Alcohol Task Force yields strategic plan calling for permanent committee, work groups

An Alcohol Task Force assembled last September by Miami President David Hodge has issued its report, which includes a proposed strategic plan that calls for a strong campus-community partnership, ongoing work groups and commitment to the issue of high-risk alcohol consumption among students.

Primary in its strategic framework is the creation of a permanent Alcohol Coordinating Committee (ACC). The work of the ACC will focus on three elements:

  1. Expanding a newly created website to include data, resources, new programs and a university statement regarding Miami’s approach to confronting alcohol issues.
  2. An inventory and gap analysis of existing data related to student alcohol use and development of a plan to improve tracking and assessment efforts.
  3. The establishment of focused work groups, each with a specific emphasis, to propose and execute interventions aimed at positively affecting community attitudes, behaviors and consequences related to high-risk alcohol use. Over time, as the environment and local conditions change, these work groups will evolve as they conclude their work and new issues emerge.

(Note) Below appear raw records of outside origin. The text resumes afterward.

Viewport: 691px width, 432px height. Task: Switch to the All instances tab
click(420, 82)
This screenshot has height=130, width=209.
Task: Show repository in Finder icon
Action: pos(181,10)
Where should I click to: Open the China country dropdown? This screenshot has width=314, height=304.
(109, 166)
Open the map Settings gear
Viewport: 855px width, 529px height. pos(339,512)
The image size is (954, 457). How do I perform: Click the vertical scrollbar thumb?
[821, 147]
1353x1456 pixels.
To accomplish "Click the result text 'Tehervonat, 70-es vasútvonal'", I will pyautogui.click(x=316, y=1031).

The initial work groups include:

  • Policy and enforcement.
  • Off-campus interventions and partnerships.
  • Academic support.
  • Education and prevention.
  • Intervention and treatment.

“As a member of the task force, I appreciated how open students were as they talked to us about the culture at Miami. They are looking for nonjudgmental conversations about how to have alcohol be a part of their social lives but not the center of it,” said Jayne Brownell, vice president for student affairs. “There are also many students who don’t drink alcohol at all and who feel invisible on campus. We need a new approach that is honest and direct and that helps students develop a ‘safe and smart’ approach in their alcohol decisions.”

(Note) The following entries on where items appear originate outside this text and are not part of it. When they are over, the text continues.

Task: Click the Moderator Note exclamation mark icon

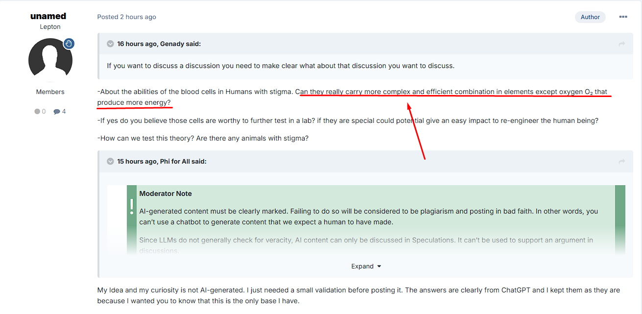Action: 132,206
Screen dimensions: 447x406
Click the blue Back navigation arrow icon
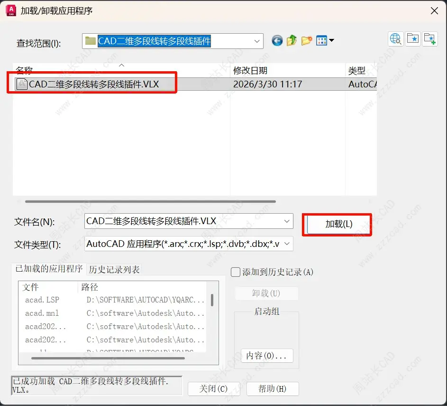277,41
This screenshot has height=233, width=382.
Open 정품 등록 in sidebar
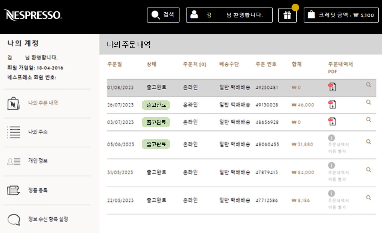[38, 190]
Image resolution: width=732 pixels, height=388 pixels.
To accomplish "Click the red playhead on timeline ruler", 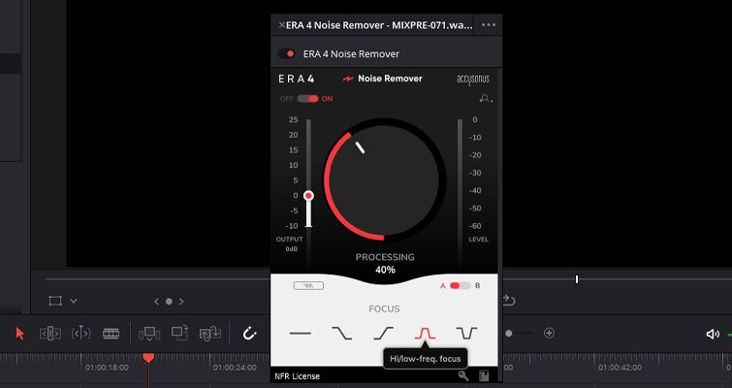I will coord(148,358).

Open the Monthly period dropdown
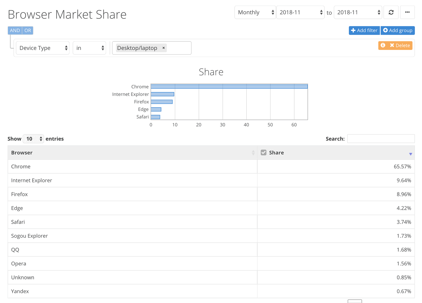click(x=255, y=12)
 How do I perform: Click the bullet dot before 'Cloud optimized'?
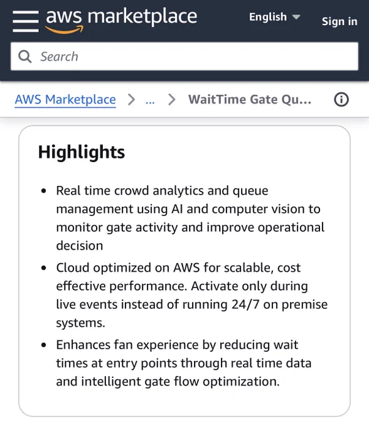pyautogui.click(x=43, y=268)
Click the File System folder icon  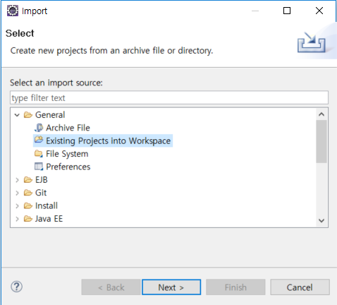pyautogui.click(x=39, y=154)
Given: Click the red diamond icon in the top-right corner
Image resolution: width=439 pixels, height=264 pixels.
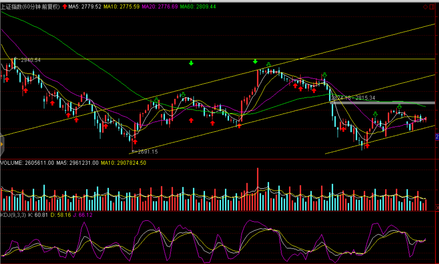Looking at the screenshot, I should [x=425, y=7].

The task force met weekly during fall, held focus groups with on- and off-campus groups and invited external review. It found unique, local environmental and cultural factors related to alcohol use and determined the need for greater coordination and more effective use of resources across campus and within the larger community.

An external reviewer from the Health and Social Development Program at the American Institutes for Research conducted an environmental scan over three days. His findings, included in the task force report, state in part, “Alcohol is readily accessible to underage students, who enter the culture with the belief that high-risk practices are critical for the attainment of social capital among their peers. This suggests that the environment is creating significant misperceptions of normative practices among its newest members.”

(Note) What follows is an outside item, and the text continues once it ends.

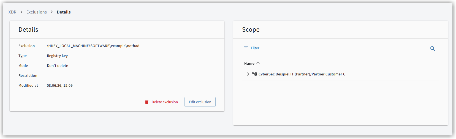
Task: Click the red trash can icon
Action: (x=147, y=102)
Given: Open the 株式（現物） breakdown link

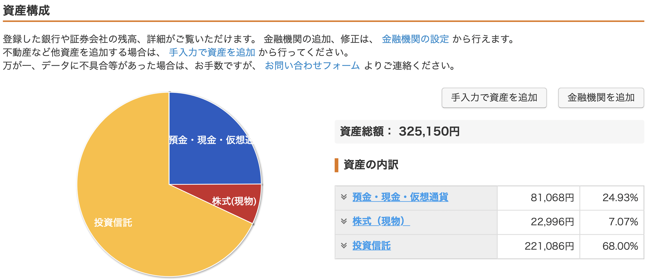Looking at the screenshot, I should pos(381,221).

The report cites a list of recommendations that a previous task force proposed in 2006.

It also outlines the status of alcohol among Miami students: Survey results show that Miami students’ high-risk drinking behaviors are consistently higher than the national average (35 percent at midsemester vs. 28 percent) and that Miami students were more likely than other college students nationwide to report binge drinking.

The task force, citing the success students have with clearly defined academic standards, believes that “with a sustained, intentional effort involving all members of our community, both on-campus and off, the same high standards for a responsible, respectful, ‘safe and smart’ campus culture can be achieved.”